MEIGNEUX/SIPA
Pour illustrer le désarroi des chefs d’entreprise, le numéro 2 du Medef Geoffroy Roux de Bézieux a déclaré qu’un patron de PME se tuerait tous les deux jours.
Geoffroy Roux de Bézieux était l’invité de BFM Business au lendemain de l’intervention de François Hollande sur TF1 En direct avec les Français. Le vice-président du Medef était notamment interrogé sur les manifestations qu’ils mettront en place le 1er décembre afin "d’exprimer le ras-le-bol des patrons". "Pratiquement tous les jours, le gouvernement ajoute une mesure ou une taxe nouvelle. Les patrons n’en peuvent plus. Il est logique que l’on trouve un moyen calme et rationnel d’exprimer cette colère", avait-il ainsi répondu.

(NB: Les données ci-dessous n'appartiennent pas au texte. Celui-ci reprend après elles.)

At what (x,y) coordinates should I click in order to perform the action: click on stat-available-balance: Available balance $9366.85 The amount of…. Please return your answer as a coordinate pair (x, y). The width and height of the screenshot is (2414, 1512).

Mais il a également évoqué les cas de suicide chez les petits patrons. "Il y a un patron de PME qui se suicide tous les deux jours", a-t-il avancé. Un chiffre qui sort de nulle part révèle France TV Info ce jour. En effet, selon les investigations menées par les journalistes de L’œil du 20h, aucun statistique n’a été trouvé sur le sujet dans les bases de données officielles, ni à l’Inserm ni au ministère de la Santé.
En cherchant plus loin, l’équipe de L’œil du 20h a découvert que le Medef se base la plupart du temps sur les travaux de l’Amarok, un observatoire de la santé des dirigeants de PME basé à Montpellier. Contacté par France Info, Olivier Torrès, le directeur d’Amarok explique que le chiffre cité par Geoffroy Roux de Bézieux n’est qu’une évaluation basée sur une étude de l’Inserm, une étude incomplète et surtout vieille de huit ans.
"A ce jour, en France, il n’y a pas de statistiques sur le suicide au travail. Mon chiffre n’a d’ailleurs jamais fait l’objet d’une publication officielle", avoue-t-il. Reconnaissant n’avoir pu produire qu’une approximation, l’universitaire montpelliérain a recoupé deux séries de données très différentes pour arriver à de tel constat. Il précise par ailleurs que les résultats de son étude montrent deux suicides par jour.
La question se pose alors chez les citoyens lambda : peut-on se fier aux déclarations du Medef ? Néanmoins, il ne faudrait pas remettre en cause les deux suicides par jour, constatent les spécialistes. Dans tous les cas, la souffrance morale des petits patrons est une désolante réalité. L’histoire montre ainsi à quel point un chiffre très incertain peut s’incruster dans le débat public.